Go through the lines below, tally those that include the word "input", and give only the tally.

** INFORMATION SHOWN follows **

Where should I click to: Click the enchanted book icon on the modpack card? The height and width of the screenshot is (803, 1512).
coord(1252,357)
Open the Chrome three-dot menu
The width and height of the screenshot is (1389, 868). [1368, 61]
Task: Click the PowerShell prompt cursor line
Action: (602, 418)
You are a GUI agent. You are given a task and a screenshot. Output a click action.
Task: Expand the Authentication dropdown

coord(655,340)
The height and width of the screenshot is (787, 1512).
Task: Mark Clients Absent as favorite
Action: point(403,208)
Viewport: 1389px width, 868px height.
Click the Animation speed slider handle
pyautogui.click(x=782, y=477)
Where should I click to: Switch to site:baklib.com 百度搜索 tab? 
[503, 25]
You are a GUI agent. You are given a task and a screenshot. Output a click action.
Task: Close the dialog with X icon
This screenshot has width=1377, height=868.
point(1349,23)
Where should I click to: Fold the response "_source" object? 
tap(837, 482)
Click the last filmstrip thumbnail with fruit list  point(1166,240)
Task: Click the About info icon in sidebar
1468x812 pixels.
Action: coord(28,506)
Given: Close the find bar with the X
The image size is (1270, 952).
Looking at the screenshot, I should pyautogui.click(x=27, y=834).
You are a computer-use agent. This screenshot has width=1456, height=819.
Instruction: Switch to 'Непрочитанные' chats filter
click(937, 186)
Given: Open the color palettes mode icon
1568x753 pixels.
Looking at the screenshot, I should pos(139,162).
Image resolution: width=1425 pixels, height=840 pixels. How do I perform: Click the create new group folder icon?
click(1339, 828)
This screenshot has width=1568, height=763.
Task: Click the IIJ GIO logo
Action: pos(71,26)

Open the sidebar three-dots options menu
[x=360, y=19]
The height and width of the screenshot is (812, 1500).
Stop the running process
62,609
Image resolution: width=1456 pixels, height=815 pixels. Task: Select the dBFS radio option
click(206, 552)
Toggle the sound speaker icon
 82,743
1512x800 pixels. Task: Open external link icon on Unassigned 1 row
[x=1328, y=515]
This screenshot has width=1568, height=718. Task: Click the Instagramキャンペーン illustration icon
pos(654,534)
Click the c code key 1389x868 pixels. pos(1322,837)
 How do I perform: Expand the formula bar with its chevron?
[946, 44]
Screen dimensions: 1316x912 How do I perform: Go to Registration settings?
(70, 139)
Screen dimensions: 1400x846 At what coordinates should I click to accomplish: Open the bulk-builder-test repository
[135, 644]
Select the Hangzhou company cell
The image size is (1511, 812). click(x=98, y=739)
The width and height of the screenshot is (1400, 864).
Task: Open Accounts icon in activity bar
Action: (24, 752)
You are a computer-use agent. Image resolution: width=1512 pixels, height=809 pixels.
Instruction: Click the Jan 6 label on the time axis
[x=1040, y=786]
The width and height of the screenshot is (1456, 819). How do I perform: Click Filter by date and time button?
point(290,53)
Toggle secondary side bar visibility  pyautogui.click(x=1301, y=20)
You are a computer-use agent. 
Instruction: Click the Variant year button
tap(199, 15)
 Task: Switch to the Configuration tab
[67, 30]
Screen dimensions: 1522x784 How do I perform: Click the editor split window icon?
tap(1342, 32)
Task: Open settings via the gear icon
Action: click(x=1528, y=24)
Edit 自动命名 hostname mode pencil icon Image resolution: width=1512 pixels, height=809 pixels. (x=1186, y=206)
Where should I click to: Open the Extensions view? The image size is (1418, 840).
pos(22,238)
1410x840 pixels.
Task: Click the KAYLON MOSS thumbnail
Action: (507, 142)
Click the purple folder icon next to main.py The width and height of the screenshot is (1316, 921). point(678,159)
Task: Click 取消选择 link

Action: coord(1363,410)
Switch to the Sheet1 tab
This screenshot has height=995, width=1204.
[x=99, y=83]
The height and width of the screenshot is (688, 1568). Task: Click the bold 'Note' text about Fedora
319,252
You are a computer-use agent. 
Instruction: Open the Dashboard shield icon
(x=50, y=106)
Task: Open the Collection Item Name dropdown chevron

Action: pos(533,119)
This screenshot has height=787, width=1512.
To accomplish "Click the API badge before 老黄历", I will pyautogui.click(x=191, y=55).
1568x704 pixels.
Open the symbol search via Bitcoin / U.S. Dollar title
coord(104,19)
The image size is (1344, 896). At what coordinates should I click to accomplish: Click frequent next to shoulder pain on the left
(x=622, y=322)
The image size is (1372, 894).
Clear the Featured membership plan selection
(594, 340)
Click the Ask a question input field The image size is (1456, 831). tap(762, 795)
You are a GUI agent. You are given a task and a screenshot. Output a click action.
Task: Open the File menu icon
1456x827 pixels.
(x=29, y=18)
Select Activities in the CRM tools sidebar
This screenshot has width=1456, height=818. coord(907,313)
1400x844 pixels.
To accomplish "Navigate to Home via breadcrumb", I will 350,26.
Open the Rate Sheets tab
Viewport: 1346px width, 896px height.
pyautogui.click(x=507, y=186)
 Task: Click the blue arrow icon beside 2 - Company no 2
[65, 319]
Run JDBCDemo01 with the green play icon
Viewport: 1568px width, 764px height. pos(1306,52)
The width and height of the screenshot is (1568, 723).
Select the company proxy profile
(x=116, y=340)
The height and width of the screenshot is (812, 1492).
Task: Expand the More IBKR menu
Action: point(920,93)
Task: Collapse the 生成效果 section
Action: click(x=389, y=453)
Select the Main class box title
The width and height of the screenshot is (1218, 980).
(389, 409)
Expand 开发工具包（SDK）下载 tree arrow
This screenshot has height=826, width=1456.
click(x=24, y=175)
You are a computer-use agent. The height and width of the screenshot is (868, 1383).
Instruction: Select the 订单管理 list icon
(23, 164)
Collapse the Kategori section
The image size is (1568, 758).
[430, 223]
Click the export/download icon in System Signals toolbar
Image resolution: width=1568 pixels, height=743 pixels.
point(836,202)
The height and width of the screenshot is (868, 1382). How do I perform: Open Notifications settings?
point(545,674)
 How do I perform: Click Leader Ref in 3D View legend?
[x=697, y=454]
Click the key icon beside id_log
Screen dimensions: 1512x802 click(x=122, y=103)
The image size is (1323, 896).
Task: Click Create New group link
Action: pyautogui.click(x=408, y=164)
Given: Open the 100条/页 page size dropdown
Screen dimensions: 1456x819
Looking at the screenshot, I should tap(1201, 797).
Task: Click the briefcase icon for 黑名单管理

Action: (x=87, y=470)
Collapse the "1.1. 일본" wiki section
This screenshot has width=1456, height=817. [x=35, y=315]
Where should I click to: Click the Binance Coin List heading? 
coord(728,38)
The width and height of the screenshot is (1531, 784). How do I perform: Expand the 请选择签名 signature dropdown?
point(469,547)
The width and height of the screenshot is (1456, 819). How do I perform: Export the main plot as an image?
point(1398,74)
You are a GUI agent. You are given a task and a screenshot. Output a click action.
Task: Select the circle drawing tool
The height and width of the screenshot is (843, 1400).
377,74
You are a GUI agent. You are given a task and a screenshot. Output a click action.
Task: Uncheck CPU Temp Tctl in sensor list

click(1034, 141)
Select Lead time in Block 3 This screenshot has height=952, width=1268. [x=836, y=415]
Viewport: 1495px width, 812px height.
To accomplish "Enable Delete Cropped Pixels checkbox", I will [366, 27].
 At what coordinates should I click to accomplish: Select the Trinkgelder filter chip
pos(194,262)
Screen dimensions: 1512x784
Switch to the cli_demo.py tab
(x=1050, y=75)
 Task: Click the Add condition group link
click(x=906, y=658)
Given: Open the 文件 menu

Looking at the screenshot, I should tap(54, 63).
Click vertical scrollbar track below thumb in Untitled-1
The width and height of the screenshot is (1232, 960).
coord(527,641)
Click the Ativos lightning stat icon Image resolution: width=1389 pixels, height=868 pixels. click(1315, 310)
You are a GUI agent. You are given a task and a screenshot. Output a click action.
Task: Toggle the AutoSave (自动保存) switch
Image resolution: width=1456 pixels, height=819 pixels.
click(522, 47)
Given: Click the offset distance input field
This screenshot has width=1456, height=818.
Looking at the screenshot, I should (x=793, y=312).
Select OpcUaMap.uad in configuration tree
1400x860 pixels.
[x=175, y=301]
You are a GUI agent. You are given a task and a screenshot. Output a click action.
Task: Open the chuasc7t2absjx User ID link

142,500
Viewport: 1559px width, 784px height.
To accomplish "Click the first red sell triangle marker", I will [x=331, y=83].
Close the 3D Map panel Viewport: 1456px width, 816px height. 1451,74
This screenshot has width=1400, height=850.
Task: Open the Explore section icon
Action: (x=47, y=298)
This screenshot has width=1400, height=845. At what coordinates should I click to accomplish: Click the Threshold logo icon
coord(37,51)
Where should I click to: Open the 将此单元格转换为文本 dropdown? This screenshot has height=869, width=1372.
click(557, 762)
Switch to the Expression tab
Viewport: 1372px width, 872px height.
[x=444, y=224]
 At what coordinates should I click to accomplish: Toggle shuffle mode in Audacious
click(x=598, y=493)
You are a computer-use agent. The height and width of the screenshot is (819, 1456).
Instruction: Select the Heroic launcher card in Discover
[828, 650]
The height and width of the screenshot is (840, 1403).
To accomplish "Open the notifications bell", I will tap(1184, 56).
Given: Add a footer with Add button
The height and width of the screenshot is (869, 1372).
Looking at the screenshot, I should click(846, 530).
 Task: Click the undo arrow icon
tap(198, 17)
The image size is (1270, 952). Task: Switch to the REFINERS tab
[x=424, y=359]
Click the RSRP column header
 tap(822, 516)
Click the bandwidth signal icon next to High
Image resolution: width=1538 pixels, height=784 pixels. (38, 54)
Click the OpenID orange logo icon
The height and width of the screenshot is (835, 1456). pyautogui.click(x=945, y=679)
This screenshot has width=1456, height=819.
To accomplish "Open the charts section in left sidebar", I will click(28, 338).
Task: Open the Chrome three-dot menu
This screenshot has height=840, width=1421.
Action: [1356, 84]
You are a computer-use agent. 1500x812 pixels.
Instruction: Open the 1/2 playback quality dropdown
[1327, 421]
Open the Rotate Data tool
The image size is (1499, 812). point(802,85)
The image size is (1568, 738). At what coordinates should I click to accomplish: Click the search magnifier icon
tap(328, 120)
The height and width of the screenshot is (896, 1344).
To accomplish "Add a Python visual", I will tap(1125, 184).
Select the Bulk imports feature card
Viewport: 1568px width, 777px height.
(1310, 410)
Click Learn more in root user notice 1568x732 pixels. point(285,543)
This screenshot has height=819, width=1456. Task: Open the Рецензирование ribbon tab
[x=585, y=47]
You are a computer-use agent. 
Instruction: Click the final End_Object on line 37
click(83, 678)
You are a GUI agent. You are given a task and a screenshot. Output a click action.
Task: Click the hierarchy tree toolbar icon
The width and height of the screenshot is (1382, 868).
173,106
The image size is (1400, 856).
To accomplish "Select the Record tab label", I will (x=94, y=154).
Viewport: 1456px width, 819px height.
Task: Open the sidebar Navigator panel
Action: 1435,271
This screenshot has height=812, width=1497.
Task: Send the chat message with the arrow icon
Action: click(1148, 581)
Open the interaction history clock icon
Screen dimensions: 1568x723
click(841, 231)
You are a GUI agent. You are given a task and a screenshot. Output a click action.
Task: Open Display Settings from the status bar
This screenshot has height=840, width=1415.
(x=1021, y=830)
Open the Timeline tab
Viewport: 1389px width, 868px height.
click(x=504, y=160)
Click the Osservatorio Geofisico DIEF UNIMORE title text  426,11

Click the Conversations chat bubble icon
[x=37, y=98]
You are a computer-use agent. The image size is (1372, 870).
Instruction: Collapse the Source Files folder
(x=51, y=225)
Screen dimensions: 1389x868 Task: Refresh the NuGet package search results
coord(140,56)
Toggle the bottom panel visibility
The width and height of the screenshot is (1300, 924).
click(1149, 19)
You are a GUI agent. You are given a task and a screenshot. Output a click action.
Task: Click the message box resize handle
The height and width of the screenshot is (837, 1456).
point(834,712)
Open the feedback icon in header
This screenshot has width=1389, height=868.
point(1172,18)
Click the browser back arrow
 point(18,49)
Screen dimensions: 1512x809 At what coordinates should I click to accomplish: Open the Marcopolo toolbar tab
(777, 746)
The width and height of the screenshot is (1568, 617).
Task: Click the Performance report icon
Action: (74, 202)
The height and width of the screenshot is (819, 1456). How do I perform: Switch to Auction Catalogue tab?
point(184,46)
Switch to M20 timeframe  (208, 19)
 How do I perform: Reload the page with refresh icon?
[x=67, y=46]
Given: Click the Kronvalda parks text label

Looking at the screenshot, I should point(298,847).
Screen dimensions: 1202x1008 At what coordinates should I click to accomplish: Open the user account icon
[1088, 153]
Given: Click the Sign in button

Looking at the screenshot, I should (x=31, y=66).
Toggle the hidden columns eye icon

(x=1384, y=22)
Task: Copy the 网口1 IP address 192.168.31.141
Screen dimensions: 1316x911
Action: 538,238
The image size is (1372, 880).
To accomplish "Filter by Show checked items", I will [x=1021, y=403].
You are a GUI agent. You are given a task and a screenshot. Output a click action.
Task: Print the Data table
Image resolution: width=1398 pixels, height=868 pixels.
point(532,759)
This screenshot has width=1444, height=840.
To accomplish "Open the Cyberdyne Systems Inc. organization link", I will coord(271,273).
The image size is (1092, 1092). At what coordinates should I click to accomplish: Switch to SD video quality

** End of INFORMATION SHOWN **

### TASK OUTPUT
2